# [Aim of the task]
From the first line of the data through the line containing "The width and height of the screenshot is (534, 329).", transcribe each line exactly. Pictures do not belong in the copy.

Data entries

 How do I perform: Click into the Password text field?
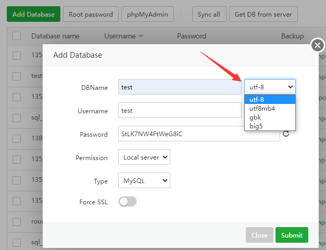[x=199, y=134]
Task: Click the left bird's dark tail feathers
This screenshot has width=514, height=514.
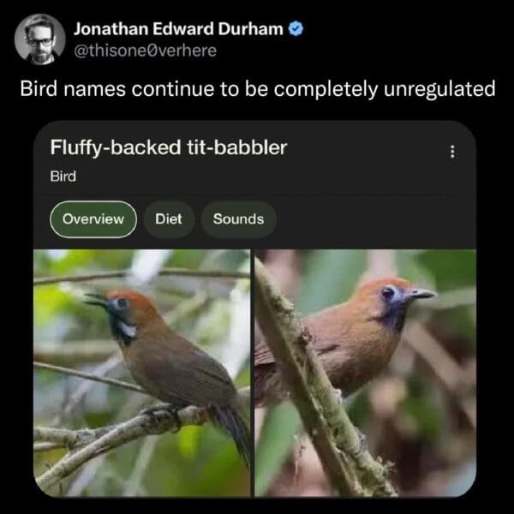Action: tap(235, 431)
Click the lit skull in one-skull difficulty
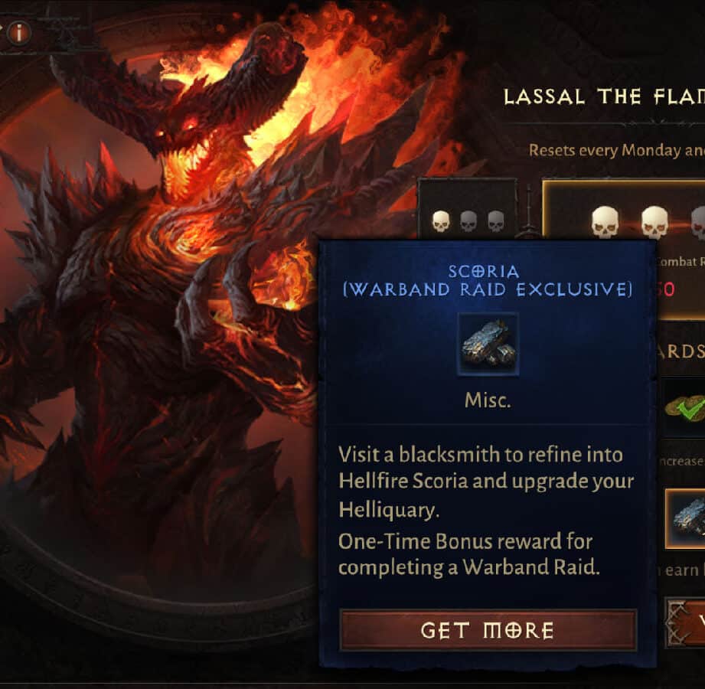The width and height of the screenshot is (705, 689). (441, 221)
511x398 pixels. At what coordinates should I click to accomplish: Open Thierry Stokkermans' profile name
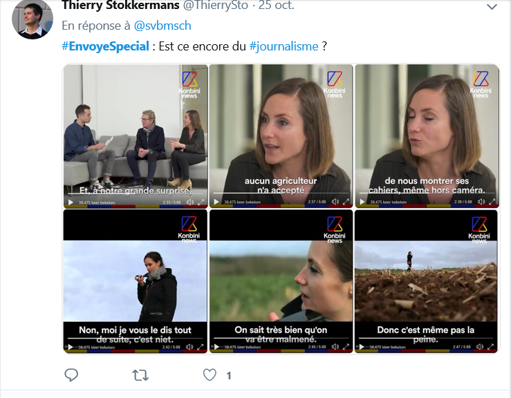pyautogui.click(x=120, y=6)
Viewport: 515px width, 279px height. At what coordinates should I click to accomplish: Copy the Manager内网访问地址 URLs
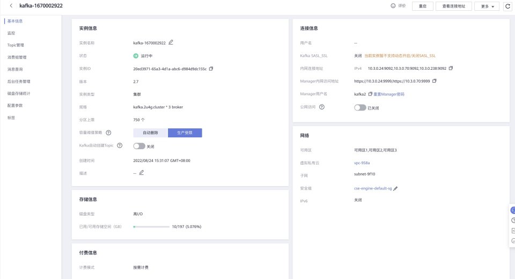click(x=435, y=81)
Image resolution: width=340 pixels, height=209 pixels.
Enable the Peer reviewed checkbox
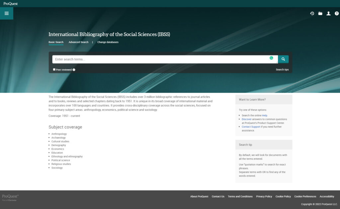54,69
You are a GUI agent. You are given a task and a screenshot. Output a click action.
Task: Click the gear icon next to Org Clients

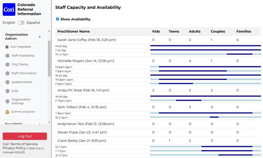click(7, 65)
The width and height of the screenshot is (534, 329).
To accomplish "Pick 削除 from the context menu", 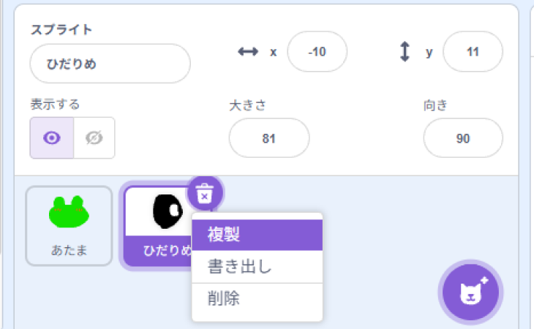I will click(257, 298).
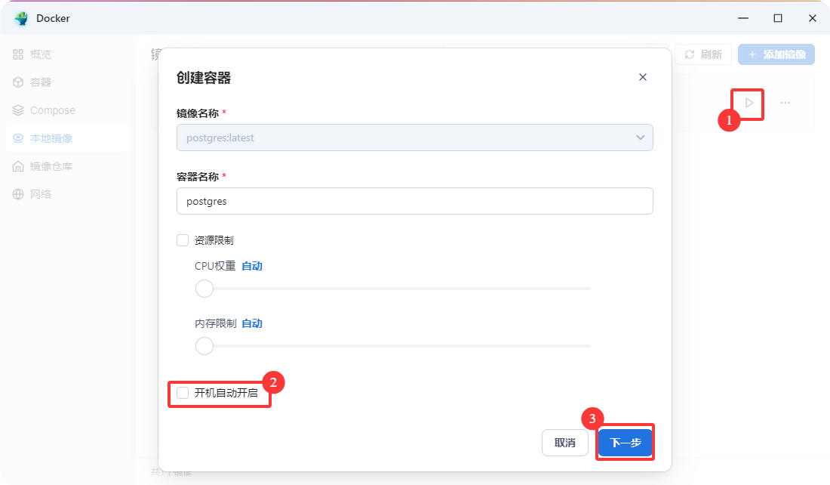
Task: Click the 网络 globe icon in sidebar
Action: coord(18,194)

# [Response to this exercise]
 How do I perform: Click into the Password text field?
[x=199, y=134]
Task: Click the left bird's dark tail feathers
This screenshot has width=514, height=514.
Action: tap(235, 431)
Click the lit skull in one-skull difficulty
The width and height of the screenshot is (705, 689). (441, 221)
511x398 pixels. At what coordinates should I click to accomplish: Open Thierry Stokkermans' profile name
pyautogui.click(x=120, y=6)
Viewport: 515px width, 279px height. At what coordinates should I click to accomplish: Copy the Manager内网访问地址 URLs
click(x=435, y=81)
Image resolution: width=340 pixels, height=209 pixels.
Enable the Peer reviewed checkbox
54,69
You are a GUI agent. You are given a task and a screenshot. Output a click action.
Task: Click the gear icon next to Org Clients

click(7, 65)
The width and height of the screenshot is (534, 329).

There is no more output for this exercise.